Why LSM Trees Outperform B-Trees for Write Heavy Workloads

TL;DR — LSM trees achieve superior write performance by converting random writes into sequential appends and amortizing compaction costs, whereas B‑trees incur costly random I/O for each write. The trade‑off is more complex reads and background compaction, but for write‑heavy workloads the benefits dominate.

Write‑intensive applications—time‑series ingestion, logging pipelines, and high‑throughput key‑value stores—often struggle with traditional B‑tree indexes. While B‑trees have been the workhorse of relational databases for decades, the Log‑Structured Merge (LSM) tree architecture, popularized by systems like LevelDB, RocksDB, and Apache Cassandra, flips the performance equation on its head. This article dives deep into the structural differences, the write pipelines, and the real‑world consequences that make LSM trees the go‑to choice for write‑heavy workloads.

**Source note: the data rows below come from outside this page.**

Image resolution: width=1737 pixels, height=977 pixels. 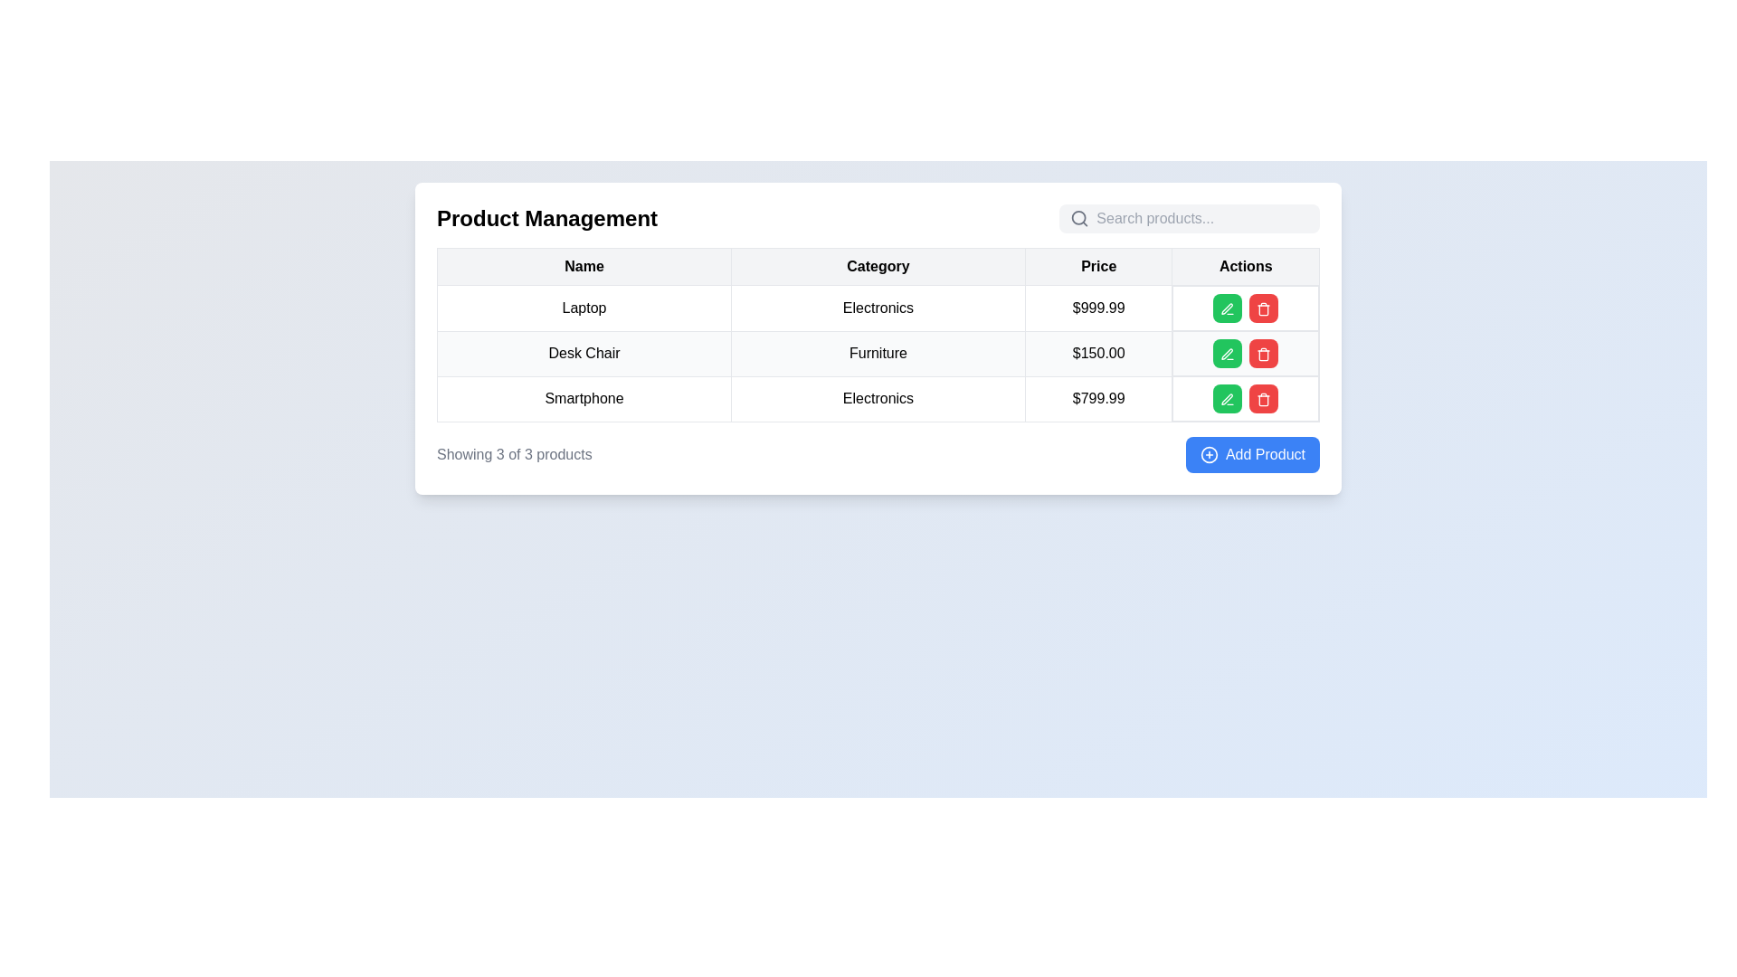 What do you see at coordinates (878, 306) in the screenshot?
I see `the first row of the product management table that contains 'Laptop' under the 'Name' column, 'Electronics' under 'Category', and '$999.99' under 'Price'` at bounding box center [878, 306].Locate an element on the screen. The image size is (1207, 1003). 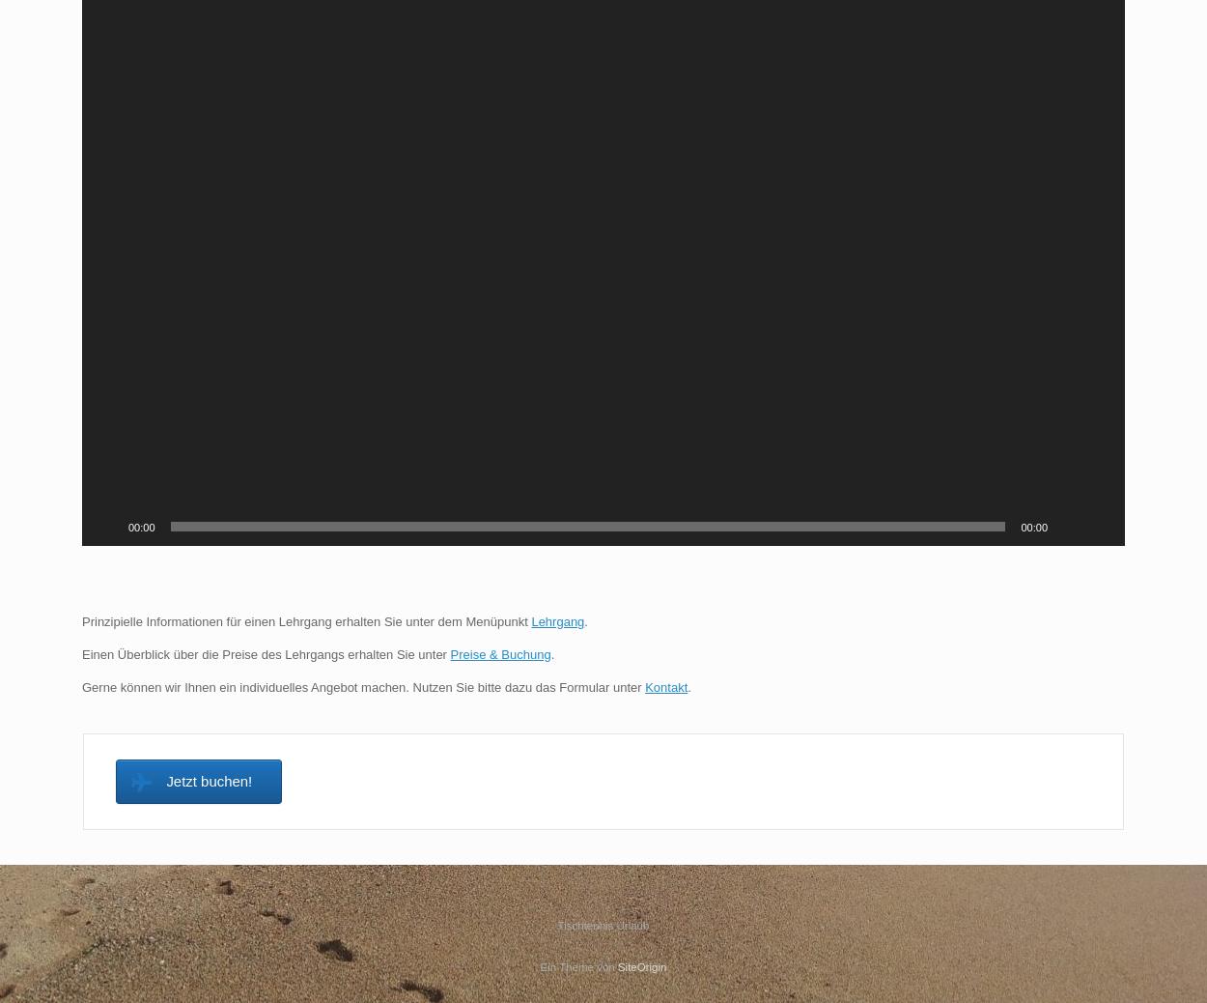
'Kontakt' is located at coordinates (665, 685). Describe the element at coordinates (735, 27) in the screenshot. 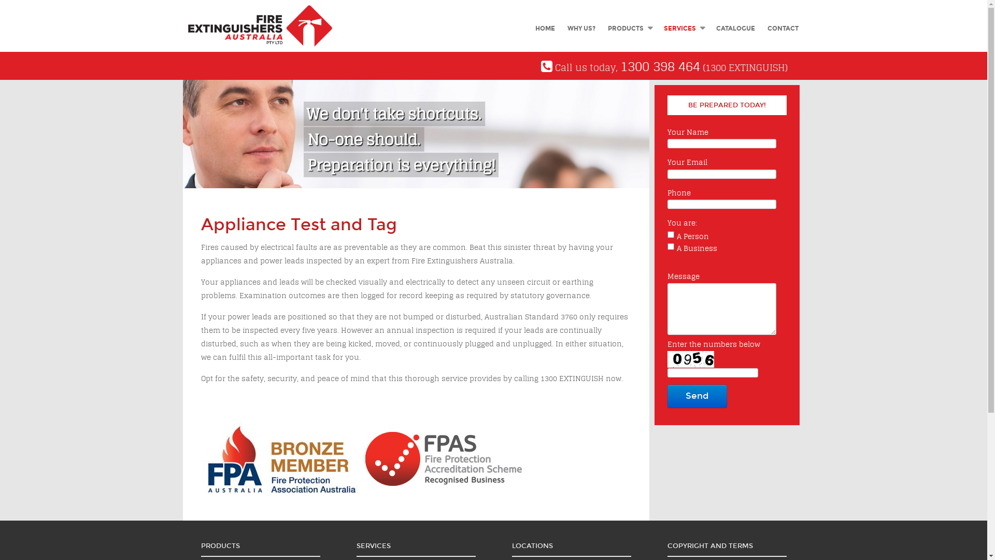

I see `'CATALOGUE'` at that location.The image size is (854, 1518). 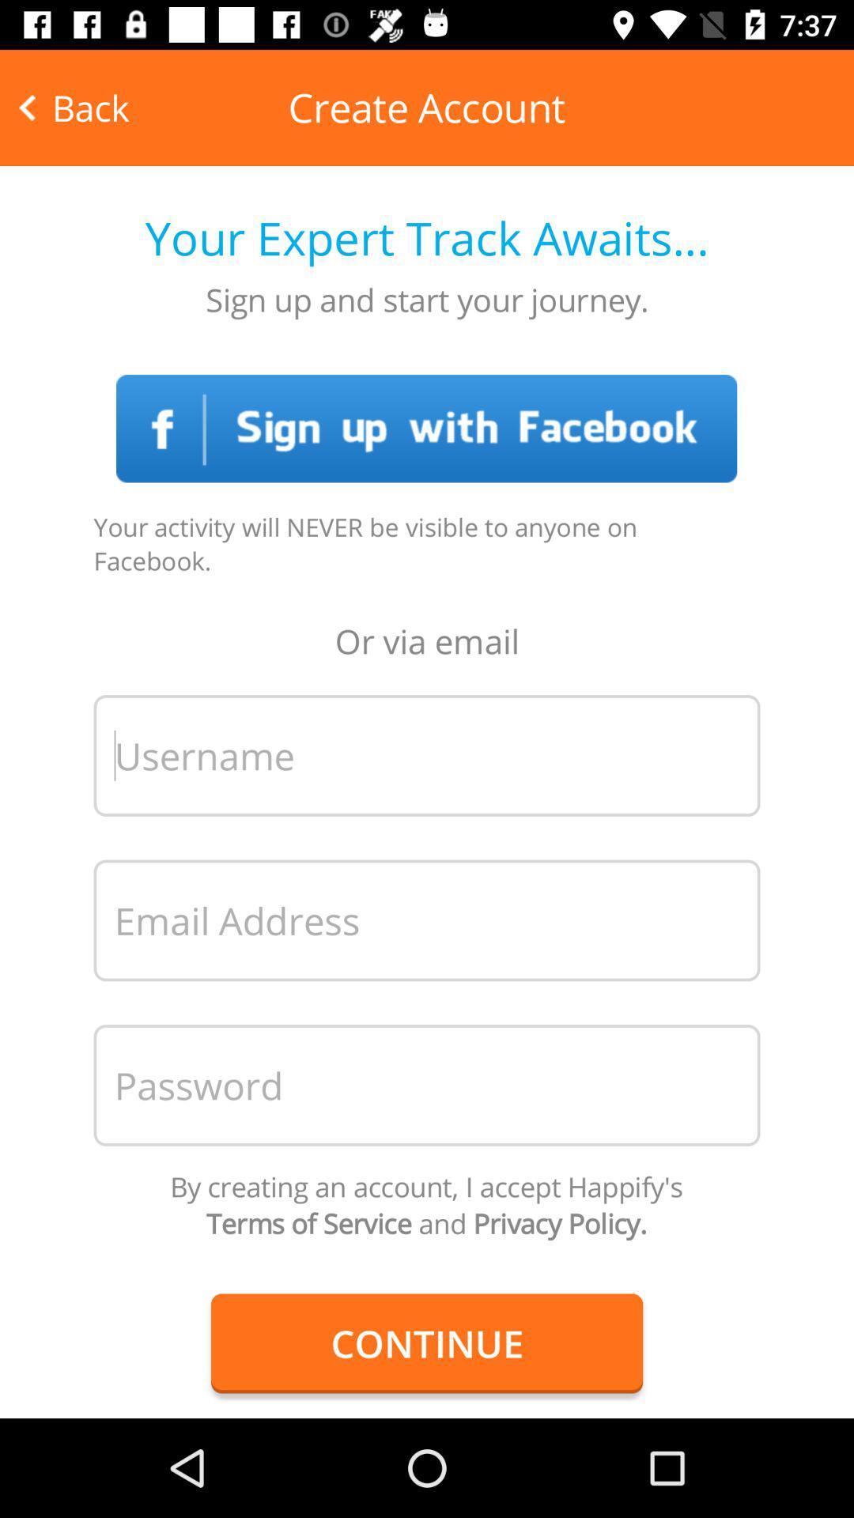 What do you see at coordinates (27, 107) in the screenshot?
I see `the arrow_backward icon` at bounding box center [27, 107].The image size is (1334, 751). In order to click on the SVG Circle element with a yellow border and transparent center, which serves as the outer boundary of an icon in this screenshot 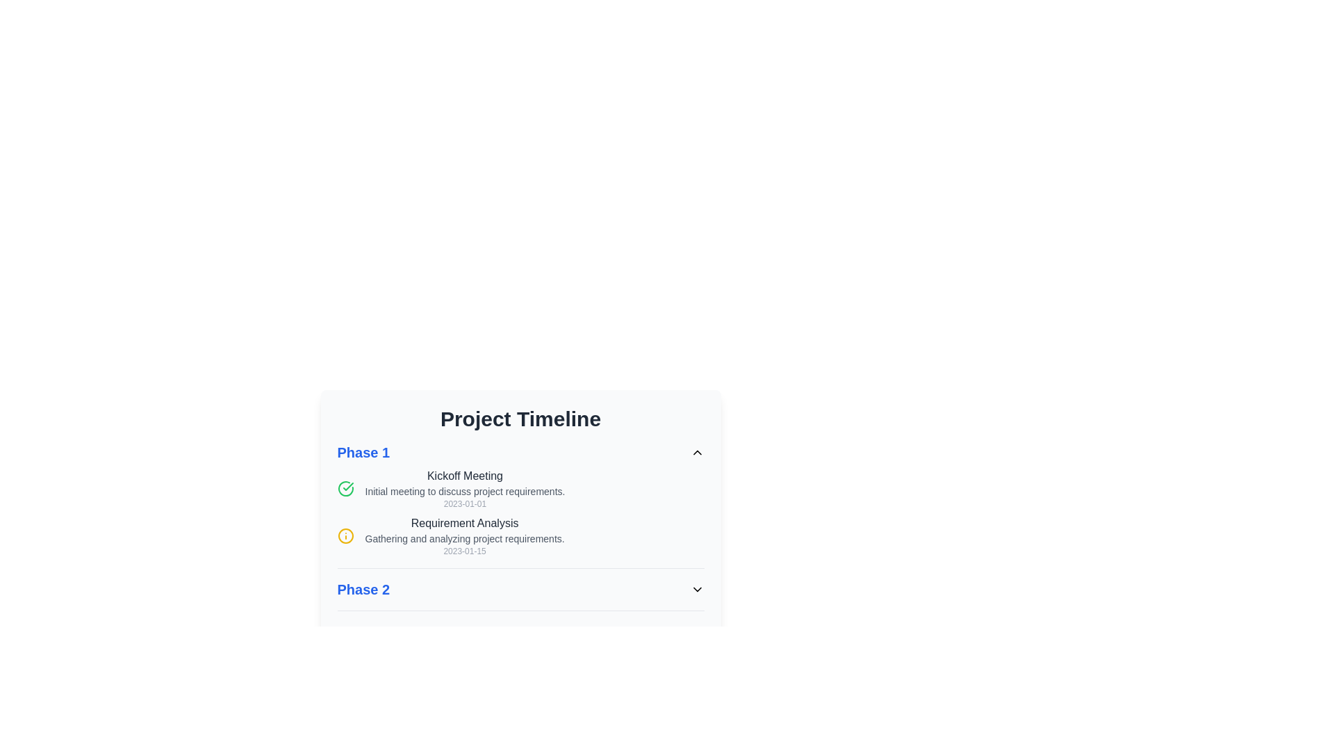, I will do `click(345, 535)`.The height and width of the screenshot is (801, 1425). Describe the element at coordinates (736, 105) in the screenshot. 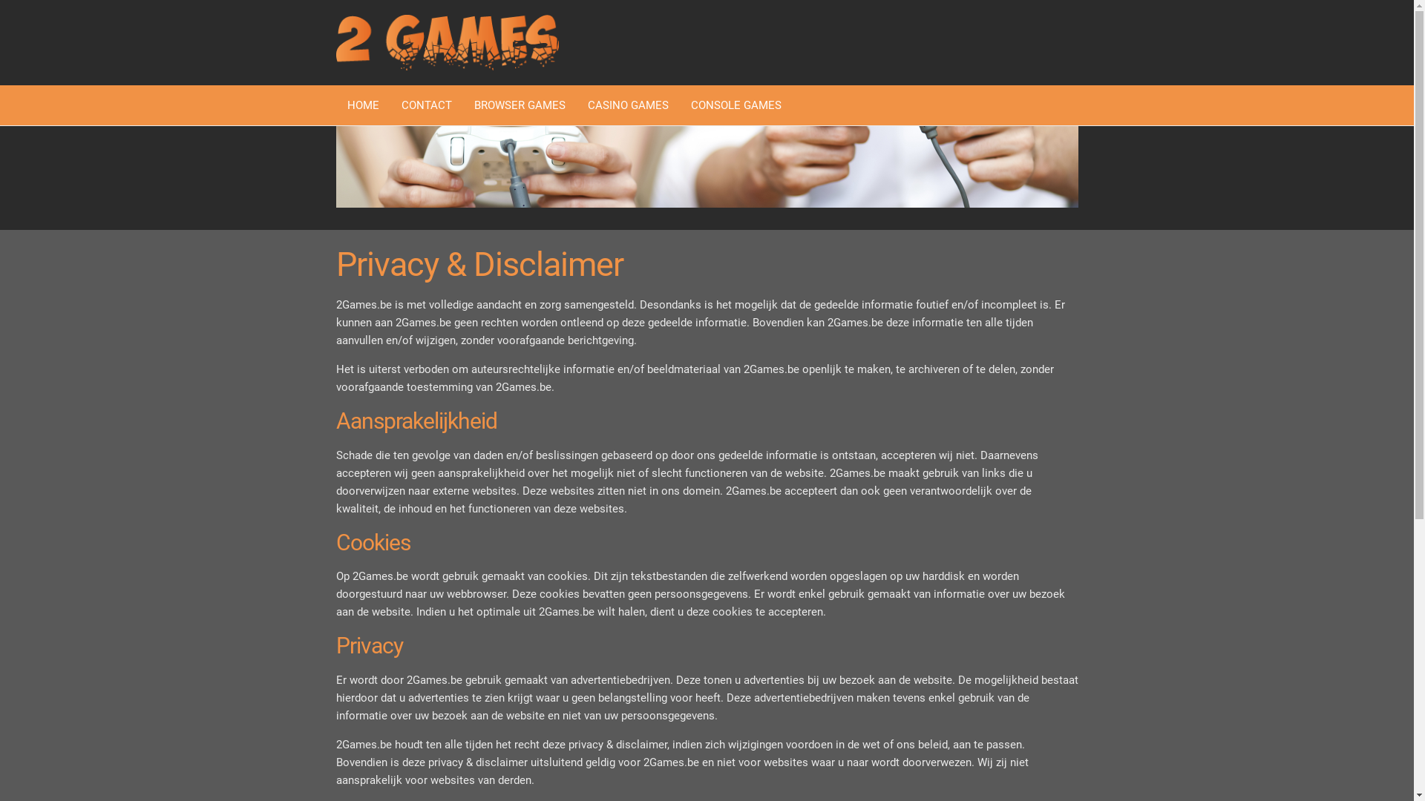

I see `'CONSOLE GAMES'` at that location. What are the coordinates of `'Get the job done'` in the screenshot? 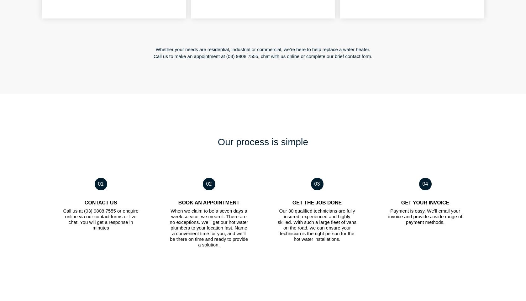 It's located at (316, 202).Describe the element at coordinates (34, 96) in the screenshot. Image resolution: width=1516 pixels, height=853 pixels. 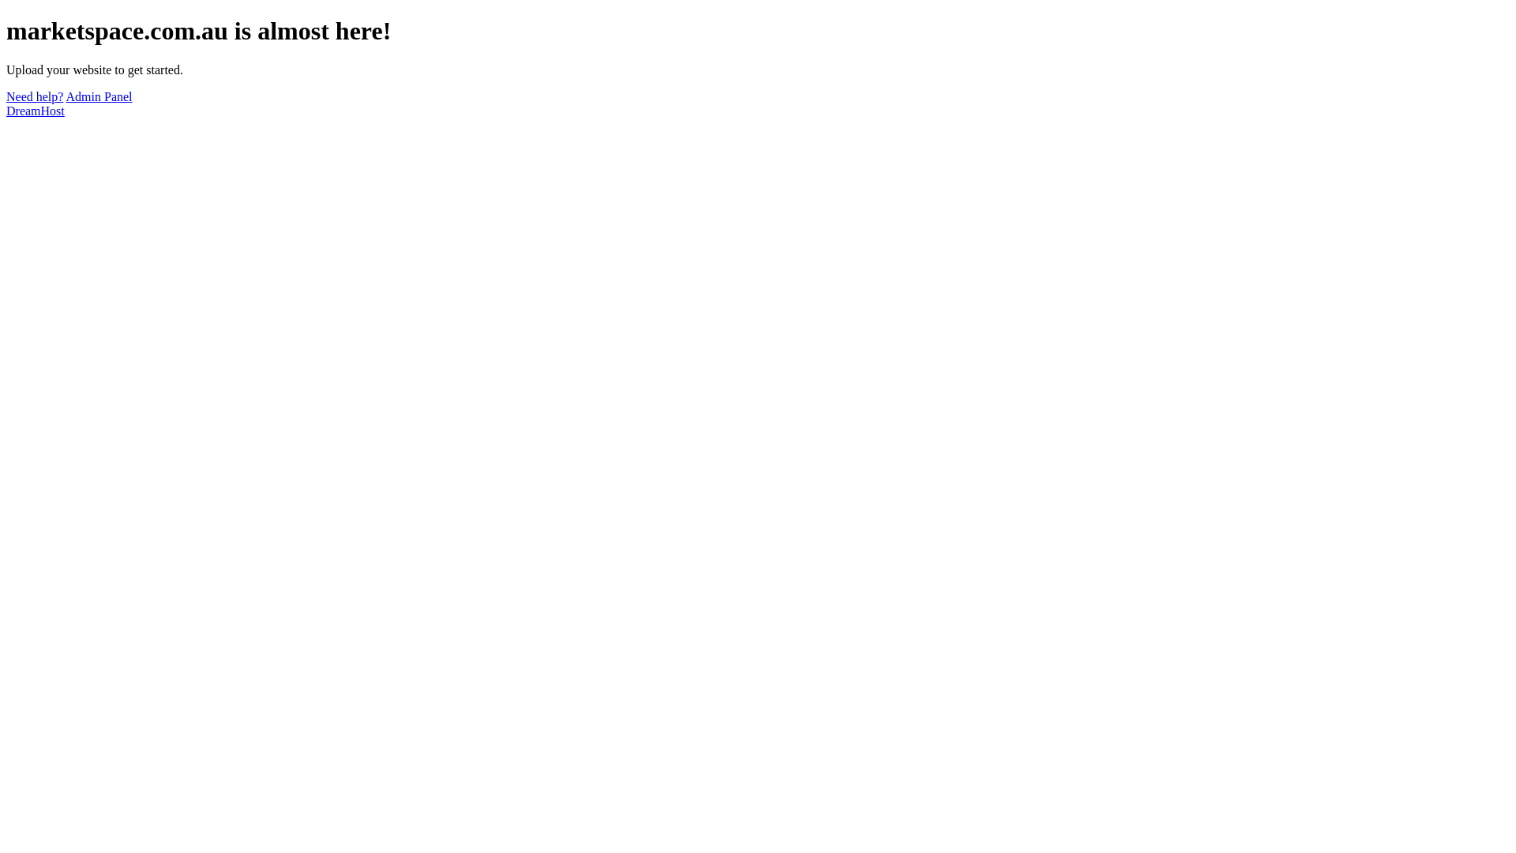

The Fundamentals of B‑Trees

Structure and Invariants

A B‑tree is a balanced multi‑way search tree where each node contains a sorted array of keys and child pointers. The key invariants are:

All leaf nodes reside at the same depth.
Each internal node (except the root) holds between ⌈m/2⌉ and m keys, where m is the order.
Keys within a node are kept sorted, enabling binary search inside the node.

Because nodes are sized to match a disk page (often 4 KB–16 KB), a single node read/write corresponds to one I/O operation. This design minimizes the number of disk seeks during read queries.

Write Path in a B‑Tree

When inserting a new key/value pair, the algorithm:

Traverses from the root to the appropriate leaf (O(logₘ N) node reads).
Inserts the key into the leaf’s sorted array.
If the leaf overflows (exceeds m keys), it splits, propagating a split key up the tree—potentially causing a cascade of splits up to the root.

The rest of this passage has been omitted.